Task to carry out: Repeat, word for word, each of the records shown below, without their pictures.
· · · · ·
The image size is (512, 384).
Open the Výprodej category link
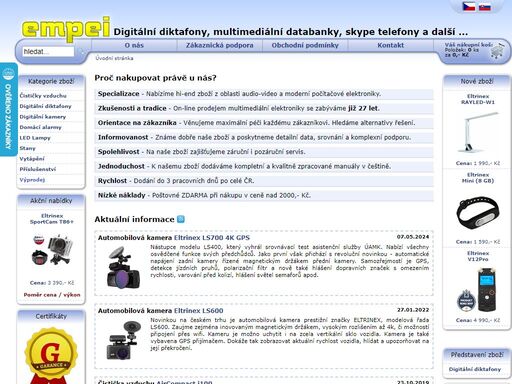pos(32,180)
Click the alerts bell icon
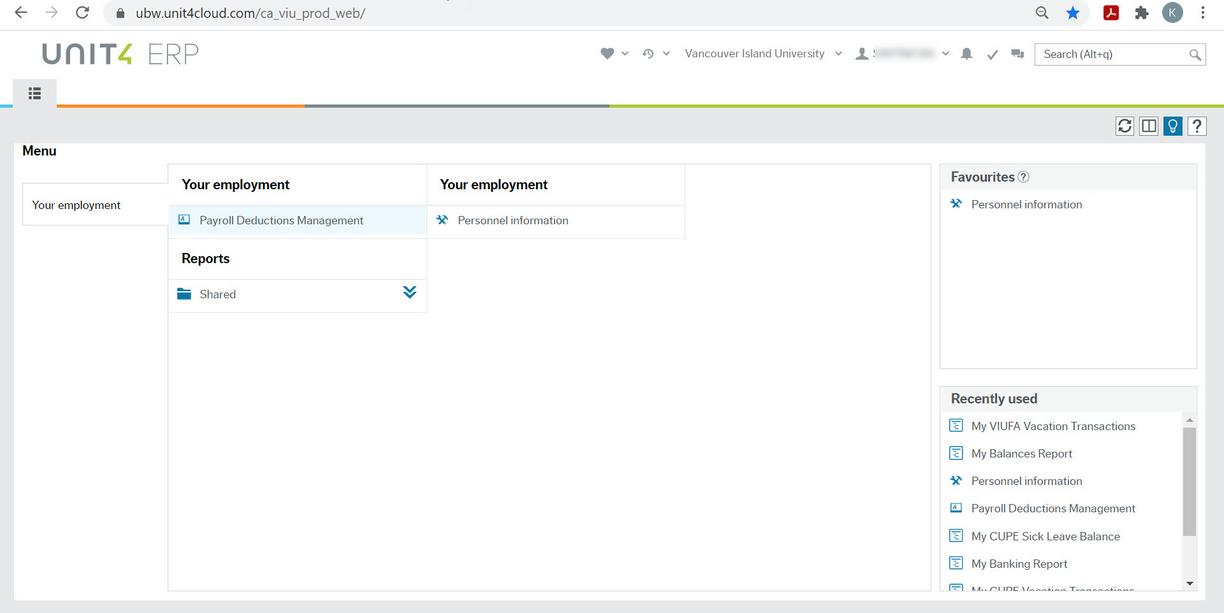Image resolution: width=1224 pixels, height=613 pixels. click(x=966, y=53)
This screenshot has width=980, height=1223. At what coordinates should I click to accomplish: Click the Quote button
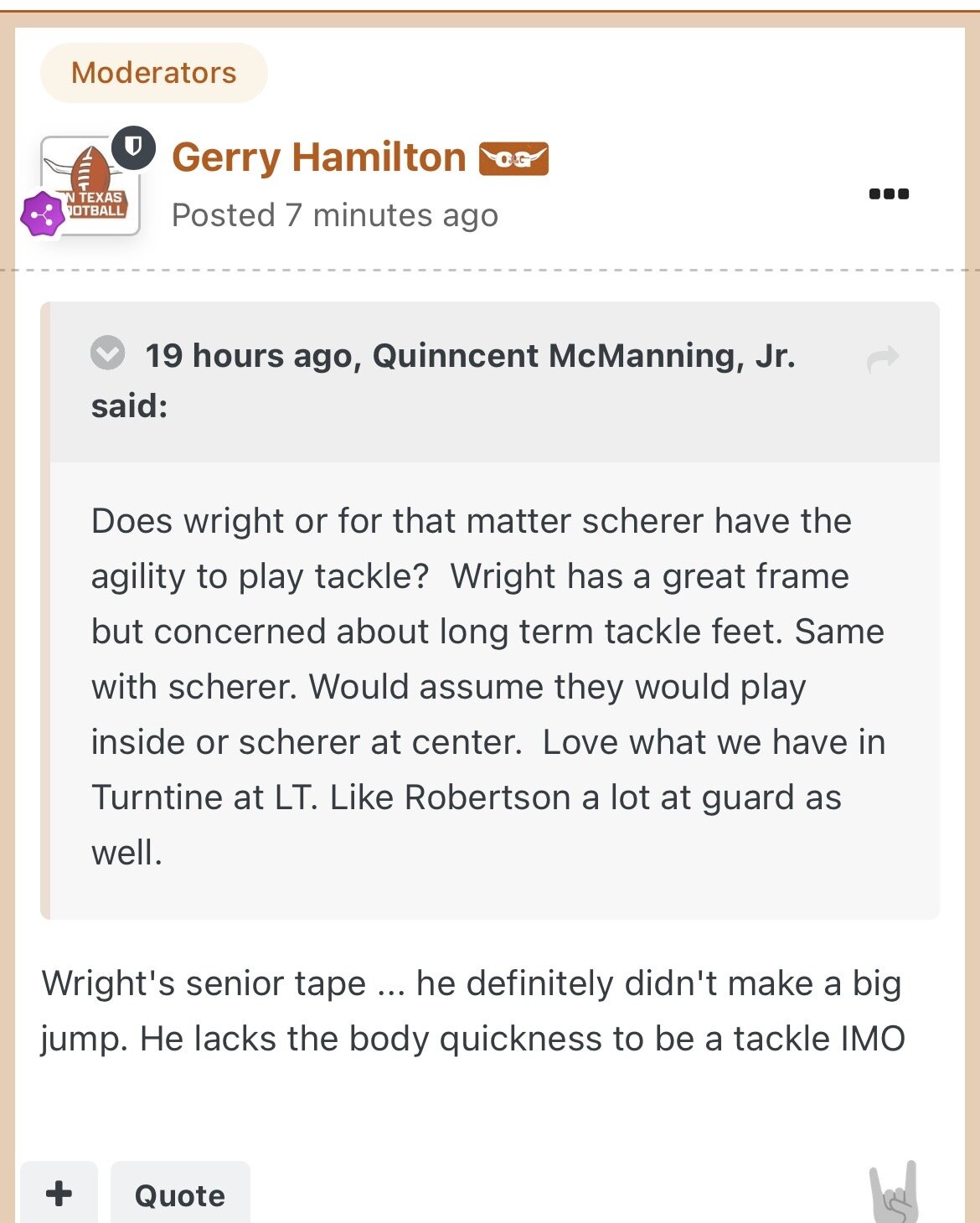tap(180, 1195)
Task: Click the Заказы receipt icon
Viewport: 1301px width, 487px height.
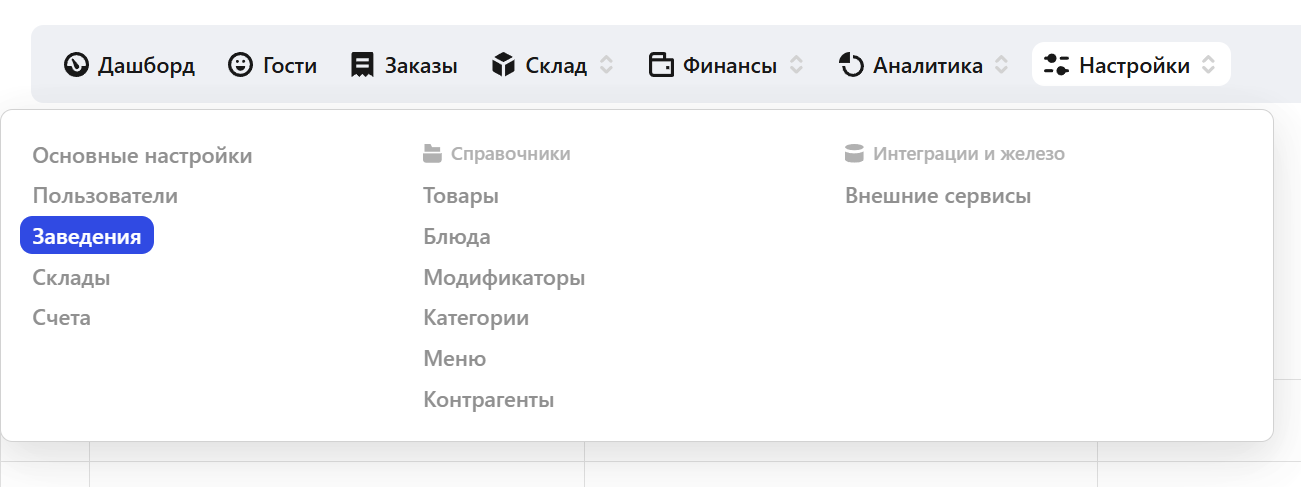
· · · · ·
Response to the task:
The image size is (512, 384).
Open the Výprodej category link
pos(32,180)
Click the alerts bell icon
Image resolution: width=1224 pixels, height=613 pixels. click(x=966, y=53)
This screenshot has width=980, height=1223. At what coordinates should I click to accomplish: Click the Quote button
tap(180, 1195)
Task: Click the Заказы receipt icon
Viewport: 1301px width, 487px height.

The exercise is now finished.